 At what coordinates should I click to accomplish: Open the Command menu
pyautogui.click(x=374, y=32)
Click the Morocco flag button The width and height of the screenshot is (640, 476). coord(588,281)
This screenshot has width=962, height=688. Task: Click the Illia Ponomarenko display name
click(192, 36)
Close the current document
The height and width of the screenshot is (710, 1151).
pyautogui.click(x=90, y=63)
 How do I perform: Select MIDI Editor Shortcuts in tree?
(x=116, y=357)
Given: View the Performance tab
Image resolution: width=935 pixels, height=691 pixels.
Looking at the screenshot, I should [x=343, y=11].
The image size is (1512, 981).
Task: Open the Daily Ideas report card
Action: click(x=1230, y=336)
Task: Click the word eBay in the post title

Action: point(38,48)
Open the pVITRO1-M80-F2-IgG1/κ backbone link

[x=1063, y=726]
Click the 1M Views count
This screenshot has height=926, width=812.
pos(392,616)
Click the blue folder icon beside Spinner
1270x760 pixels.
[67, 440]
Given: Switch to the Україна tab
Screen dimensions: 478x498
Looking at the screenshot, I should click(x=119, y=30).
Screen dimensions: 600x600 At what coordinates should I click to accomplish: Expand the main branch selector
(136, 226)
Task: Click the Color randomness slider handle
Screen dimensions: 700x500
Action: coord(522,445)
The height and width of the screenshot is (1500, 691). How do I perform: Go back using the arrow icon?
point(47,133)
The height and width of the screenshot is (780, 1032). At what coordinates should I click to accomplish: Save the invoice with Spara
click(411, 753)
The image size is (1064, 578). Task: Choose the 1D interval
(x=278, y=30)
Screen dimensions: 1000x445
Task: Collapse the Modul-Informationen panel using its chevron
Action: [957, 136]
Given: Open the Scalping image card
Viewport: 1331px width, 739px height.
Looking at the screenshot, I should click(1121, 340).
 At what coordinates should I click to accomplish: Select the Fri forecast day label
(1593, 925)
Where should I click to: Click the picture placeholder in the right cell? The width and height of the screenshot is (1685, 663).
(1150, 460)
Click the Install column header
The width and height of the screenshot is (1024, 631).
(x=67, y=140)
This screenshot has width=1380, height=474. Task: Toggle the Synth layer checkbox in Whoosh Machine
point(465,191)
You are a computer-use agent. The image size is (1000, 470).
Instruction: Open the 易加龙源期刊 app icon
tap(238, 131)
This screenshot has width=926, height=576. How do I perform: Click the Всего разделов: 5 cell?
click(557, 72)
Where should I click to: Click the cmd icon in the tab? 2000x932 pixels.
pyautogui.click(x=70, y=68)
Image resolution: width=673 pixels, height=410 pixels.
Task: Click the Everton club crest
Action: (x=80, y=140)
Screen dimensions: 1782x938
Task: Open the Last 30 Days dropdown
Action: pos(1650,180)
:::
* ASSIGNMENT
All lines from the one containing "At what coordinates should I click to accomplish: Select" through the end of the data, and no others, are to be given again word for word.

* ANSWER
 At what coordinates should I click to accomplish: Select the Fri forecast day label
(1593, 925)
Where should I click to: Click the picture placeholder in the right cell? The width and height of the screenshot is (1685, 663).
(1150, 460)
Click the Install column header
The width and height of the screenshot is (1024, 631).
(x=67, y=140)
This screenshot has width=1380, height=474. Task: Toggle the Synth layer checkbox in Whoosh Machine
point(465,191)
You are a computer-use agent. The image size is (1000, 470).
Instruction: Open the 易加龙源期刊 app icon
tap(238, 131)
This screenshot has width=926, height=576. How do I perform: Click the Всего разделов: 5 cell?
click(557, 72)
Where should I click to: Click the cmd icon in the tab? 2000x932 pixels.
pyautogui.click(x=70, y=68)
Image resolution: width=673 pixels, height=410 pixels.
Task: Click the Everton club crest
Action: (x=80, y=140)
Screen dimensions: 1782x938
Task: Open the Last 30 Days dropdown
Action: pos(1650,180)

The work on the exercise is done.